Nice for samba -- does all Linux sysadmin have to understand what NTLM
is? Don't you think someone can be a very good
apache/squid/nfs/procmail/mysql/imapd/ldap/cups sysadmin, and having
very few or even no knowledge about windows networking?
- "Here's how you map to native SAM objects."
Again nice for samba, not for the general linux sysadmin
- "Here's how you can store native SAM objects in TDB, LDAP, etc..."
Samba specific, it doesn't make sense to test for this outside of the
samba exam.
- "Here's how you leverage native UNIX/Linux network objects."
Good for core
- "Here's how you can configure local UNIX/Linux name switch."
Core, no doubt.
That _removes_ scenarios entirely! We don't want to be testing
"scenarios." We do _not_ want to be testing "cookbook" methods. We
want to be testing _tasks_ -- tasks that, when put together as a whole,
"do something" _across_ an "enterprise."
Where are the "tasks" when you put together all authentication services
without any service that makes use of them? One thing is factoring out
common concepts and practices, like PAM and NSS, another entirelly
differnent thing is creating a category like "auth" and forgetting about
real-world uses of the technology in that category.
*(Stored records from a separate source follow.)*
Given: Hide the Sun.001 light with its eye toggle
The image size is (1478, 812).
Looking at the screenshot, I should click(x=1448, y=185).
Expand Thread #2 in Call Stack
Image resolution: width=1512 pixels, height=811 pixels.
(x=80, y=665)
If you say Kerberos could be on core, I concede, because understanding
Kerberos operation requires much less concepts than understanding
Windows authentication, and Kerberos has nuch broader use than nmbd and
winbindd without smbd.
On the other side, how could someone manage a winbind server and not
knowing the remaining samba stuff?
Quite easily!
You authenticate the system into the native SAM (Windows) domain.
And you know nothing about that a SAM is and what a Windows domain is.
Nothing about domains memberships and how you find the DC. Too much
windows-specific stuff for a general core exam.
You configure your smb.conf for only Winbindd components.
Will you be able to touch smb.conf and not knowing smbd and nmbd?
You start the service without smbd!
You do _not_ have to run smbd!
Hell, you can even run nmbd _without_ smbd too!
Just because you *can* run nmbd and winbindd without running smbd you
will *force( everyone to understand nmbd and winbindd, while very few
will do that and not have smbd running elsewhere?
And vice-versa in _all_ cases.
Just because smbd, nmbd and winbindd are not mutually exclusive doesn't
mean they have _any_ dependency on each other what-so-ever! ;->
Yes, they have lots of common dependencies, that no other services share
with them. If not the Samba team would provide them as separate,
isolated packages just like they provide rsync outside of samba. They
are the only one Linux services that require understanding NetBIOS, SAM,
ADS, the Network Browser and MS-RPC.